***** Working data
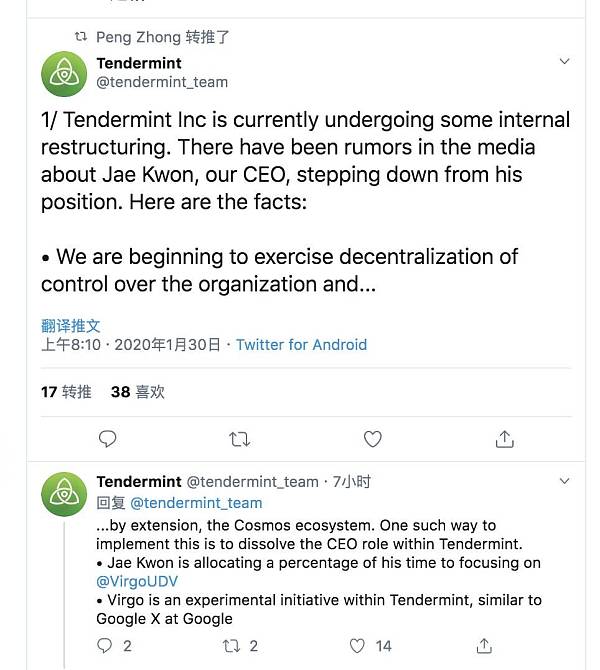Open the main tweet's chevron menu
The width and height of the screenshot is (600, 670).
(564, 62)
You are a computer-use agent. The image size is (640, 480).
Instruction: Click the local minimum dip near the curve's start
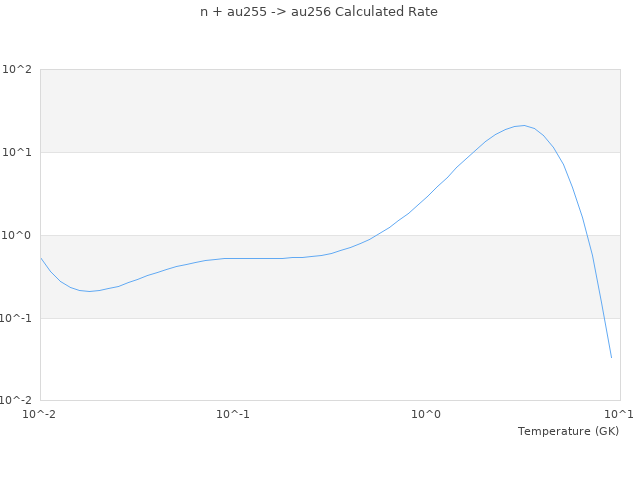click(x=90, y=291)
**********
***** Working data
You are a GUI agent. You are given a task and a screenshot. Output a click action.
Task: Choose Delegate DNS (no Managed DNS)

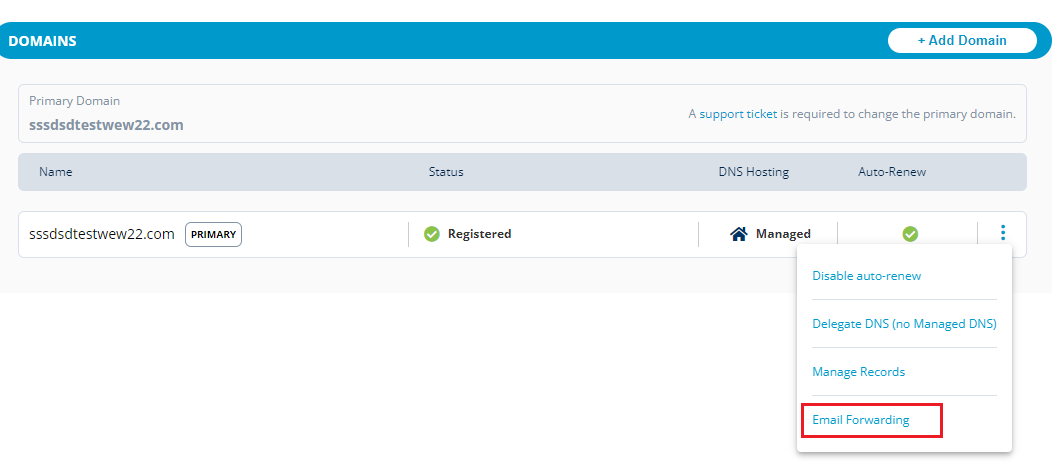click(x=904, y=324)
**********
What you will do:
When a line in the material contains the string "agent", copy that line.

Your solution:
You are a computer-use agent. The image size is (640, 480).
You are a GUI agent. You are given a task and a screenshot. Output a click action.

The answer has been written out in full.